## Requirement
In the material below, find the line that contains "Task: Click the topmost" and the line that contains "Task: Click the browser back arrow", then write out exactly those two lines and everything between them.

::::

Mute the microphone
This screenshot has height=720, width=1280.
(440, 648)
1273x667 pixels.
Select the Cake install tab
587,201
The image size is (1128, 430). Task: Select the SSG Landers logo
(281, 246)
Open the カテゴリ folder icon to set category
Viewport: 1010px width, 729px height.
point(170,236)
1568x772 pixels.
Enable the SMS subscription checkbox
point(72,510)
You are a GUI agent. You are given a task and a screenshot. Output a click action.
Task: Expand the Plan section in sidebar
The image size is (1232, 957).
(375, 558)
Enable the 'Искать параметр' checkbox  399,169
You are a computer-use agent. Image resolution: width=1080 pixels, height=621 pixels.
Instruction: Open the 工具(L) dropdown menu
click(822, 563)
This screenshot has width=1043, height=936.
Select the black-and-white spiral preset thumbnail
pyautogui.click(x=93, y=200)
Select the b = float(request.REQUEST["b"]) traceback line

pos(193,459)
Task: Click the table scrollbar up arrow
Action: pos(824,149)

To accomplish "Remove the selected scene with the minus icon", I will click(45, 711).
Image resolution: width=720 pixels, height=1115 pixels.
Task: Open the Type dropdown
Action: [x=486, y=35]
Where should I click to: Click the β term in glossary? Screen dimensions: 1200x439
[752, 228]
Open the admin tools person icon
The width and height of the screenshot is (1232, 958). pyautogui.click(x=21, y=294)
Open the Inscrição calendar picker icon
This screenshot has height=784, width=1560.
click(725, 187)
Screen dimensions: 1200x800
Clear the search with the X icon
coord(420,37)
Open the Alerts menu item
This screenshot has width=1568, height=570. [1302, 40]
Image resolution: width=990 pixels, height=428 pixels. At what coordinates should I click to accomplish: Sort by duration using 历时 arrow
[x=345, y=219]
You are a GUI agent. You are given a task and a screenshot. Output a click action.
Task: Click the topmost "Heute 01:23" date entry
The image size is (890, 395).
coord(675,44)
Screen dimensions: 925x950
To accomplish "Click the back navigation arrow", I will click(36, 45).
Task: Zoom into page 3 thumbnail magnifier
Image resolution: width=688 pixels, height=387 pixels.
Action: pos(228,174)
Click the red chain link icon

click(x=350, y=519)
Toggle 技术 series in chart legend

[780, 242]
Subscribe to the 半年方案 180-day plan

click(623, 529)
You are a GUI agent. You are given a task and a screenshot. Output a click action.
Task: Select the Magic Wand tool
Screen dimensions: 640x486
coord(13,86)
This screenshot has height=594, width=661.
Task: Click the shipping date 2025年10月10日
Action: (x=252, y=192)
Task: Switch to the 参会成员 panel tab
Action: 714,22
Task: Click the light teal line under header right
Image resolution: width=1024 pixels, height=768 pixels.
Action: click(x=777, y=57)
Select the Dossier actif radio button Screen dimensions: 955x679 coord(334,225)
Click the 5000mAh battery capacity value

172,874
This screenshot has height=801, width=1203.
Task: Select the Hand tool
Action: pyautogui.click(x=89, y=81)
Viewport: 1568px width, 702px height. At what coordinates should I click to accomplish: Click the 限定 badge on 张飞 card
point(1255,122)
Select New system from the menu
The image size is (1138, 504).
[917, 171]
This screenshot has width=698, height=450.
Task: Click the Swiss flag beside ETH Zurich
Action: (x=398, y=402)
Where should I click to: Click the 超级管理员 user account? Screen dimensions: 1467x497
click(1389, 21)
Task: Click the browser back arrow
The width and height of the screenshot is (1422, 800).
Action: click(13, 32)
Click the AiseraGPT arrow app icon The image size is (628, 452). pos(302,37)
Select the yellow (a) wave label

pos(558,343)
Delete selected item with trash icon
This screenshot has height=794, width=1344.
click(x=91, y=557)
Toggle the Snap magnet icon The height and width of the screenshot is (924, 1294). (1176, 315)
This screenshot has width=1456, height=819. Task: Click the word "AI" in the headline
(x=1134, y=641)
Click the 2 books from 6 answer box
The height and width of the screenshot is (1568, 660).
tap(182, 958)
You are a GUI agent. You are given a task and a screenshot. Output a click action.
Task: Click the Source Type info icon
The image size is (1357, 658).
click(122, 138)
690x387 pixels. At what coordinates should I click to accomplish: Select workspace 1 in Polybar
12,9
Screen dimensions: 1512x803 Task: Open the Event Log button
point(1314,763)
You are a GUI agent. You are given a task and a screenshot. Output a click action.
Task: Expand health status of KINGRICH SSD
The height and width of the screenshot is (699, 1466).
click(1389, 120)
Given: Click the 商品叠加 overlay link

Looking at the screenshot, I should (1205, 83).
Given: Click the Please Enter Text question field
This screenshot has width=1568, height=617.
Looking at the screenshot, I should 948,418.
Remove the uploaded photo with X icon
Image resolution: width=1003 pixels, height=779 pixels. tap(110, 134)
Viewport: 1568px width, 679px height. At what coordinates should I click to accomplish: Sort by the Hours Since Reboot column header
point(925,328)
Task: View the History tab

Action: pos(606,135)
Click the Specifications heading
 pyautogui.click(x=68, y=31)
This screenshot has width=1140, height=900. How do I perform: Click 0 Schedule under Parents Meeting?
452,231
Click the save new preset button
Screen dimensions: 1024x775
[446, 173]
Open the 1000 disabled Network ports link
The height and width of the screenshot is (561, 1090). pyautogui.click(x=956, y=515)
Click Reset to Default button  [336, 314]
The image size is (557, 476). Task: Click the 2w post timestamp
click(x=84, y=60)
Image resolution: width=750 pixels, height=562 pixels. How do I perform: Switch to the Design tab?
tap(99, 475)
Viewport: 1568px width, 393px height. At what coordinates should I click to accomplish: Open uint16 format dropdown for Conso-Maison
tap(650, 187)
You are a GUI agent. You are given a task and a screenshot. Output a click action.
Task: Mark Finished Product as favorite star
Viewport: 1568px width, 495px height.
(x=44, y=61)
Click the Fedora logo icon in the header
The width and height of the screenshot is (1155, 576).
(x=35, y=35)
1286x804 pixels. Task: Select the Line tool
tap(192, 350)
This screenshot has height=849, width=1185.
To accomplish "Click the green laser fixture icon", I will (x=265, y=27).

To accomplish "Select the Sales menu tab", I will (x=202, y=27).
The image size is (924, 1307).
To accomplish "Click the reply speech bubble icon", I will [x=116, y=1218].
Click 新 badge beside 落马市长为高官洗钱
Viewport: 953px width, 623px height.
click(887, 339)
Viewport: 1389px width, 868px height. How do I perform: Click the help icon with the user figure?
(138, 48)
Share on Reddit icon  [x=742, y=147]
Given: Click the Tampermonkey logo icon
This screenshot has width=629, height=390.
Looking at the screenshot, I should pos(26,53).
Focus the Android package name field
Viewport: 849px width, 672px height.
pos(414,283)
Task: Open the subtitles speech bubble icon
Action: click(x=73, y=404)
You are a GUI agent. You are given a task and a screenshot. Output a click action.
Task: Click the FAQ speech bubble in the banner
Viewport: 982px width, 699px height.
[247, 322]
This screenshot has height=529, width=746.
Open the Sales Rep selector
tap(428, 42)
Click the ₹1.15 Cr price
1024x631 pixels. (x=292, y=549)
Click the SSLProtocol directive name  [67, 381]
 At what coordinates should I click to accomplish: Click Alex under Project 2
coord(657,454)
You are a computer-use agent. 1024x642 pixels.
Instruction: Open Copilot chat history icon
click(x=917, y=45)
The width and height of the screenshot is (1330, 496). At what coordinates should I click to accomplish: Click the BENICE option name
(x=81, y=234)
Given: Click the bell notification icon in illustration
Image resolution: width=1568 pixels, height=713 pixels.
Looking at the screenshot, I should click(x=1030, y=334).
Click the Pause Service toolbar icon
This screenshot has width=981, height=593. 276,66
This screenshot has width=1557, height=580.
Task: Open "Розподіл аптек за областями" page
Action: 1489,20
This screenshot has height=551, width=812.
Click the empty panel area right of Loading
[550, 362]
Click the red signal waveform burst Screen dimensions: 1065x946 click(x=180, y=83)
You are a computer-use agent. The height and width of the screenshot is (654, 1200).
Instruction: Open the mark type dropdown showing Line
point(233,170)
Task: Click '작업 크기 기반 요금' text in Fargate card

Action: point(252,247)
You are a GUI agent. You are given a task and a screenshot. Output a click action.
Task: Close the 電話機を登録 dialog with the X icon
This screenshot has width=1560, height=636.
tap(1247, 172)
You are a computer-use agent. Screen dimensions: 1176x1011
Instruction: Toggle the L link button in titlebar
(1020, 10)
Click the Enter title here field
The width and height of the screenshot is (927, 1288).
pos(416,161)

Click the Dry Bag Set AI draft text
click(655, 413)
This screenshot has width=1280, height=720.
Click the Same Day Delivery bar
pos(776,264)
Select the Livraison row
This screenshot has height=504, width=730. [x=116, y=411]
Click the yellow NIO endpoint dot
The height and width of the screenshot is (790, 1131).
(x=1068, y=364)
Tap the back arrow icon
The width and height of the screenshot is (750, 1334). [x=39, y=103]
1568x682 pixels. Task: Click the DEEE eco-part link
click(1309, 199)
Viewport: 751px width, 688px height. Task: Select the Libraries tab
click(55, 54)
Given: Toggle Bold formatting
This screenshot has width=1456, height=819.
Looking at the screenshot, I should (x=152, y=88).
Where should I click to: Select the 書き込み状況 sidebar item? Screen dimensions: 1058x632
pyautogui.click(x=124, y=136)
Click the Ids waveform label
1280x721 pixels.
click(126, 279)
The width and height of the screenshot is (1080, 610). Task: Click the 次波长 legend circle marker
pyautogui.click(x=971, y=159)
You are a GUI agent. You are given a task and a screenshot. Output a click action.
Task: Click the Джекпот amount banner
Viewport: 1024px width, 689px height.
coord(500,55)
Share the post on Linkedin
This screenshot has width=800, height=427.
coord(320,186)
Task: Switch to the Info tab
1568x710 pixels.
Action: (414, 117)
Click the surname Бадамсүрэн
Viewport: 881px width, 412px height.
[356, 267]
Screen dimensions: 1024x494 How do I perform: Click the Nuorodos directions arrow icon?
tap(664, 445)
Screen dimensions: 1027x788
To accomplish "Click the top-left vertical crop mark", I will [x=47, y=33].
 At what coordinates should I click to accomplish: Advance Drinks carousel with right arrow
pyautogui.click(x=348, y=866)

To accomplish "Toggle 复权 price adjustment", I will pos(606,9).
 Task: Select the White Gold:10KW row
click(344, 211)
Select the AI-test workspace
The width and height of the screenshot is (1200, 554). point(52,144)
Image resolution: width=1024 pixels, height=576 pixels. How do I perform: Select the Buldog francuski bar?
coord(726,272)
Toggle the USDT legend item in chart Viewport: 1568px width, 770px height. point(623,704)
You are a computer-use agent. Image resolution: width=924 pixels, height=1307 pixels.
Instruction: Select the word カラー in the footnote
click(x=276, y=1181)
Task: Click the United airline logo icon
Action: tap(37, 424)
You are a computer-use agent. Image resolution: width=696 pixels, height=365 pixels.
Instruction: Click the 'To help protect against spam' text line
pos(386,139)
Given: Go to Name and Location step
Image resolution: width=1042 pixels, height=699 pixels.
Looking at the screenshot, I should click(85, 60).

::::

## Reply to the task
Task: Click the topmost "Heute 01:23" date entry
The image size is (890, 395).
coord(675,44)
Screen dimensions: 925x950
To accomplish "Click the back navigation arrow", I will click(36, 45).
Task: Zoom into page 3 thumbnail magnifier
Image resolution: width=688 pixels, height=387 pixels.
Action: pos(228,174)
Click the red chain link icon

click(x=350, y=519)
Toggle 技术 series in chart legend

[780, 242]
Subscribe to the 半年方案 180-day plan

click(623, 529)
You are a GUI agent. You are given a task and a screenshot. Output a click action.
Task: Select the Magic Wand tool
Screen dimensions: 640x486
coord(13,86)
This screenshot has height=594, width=661.
Task: Click the shipping date 2025年10月10日
Action: (x=252, y=192)
Task: Switch to the 参会成员 panel tab
Action: 714,22
Task: Click the light teal line under header right
Image resolution: width=1024 pixels, height=768 pixels.
Action: click(x=777, y=57)
Select the Dossier actif radio button Screen dimensions: 955x679 coord(334,225)
Click the 5000mAh battery capacity value

172,874
This screenshot has height=801, width=1203.
Task: Select the Hand tool
Action: pyautogui.click(x=89, y=81)
Viewport: 1568px width, 702px height. At what coordinates should I click to accomplish: Click the 限定 badge on 张飞 card
point(1255,122)
Select New system from the menu
The image size is (1138, 504).
[917, 171]
This screenshot has width=698, height=450.
Task: Click the Swiss flag beside ETH Zurich
Action: (x=398, y=402)
Where should I click to: Click the 超级管理员 user account? Screen dimensions: 1467x497
click(1389, 21)
Task: Click the browser back arrow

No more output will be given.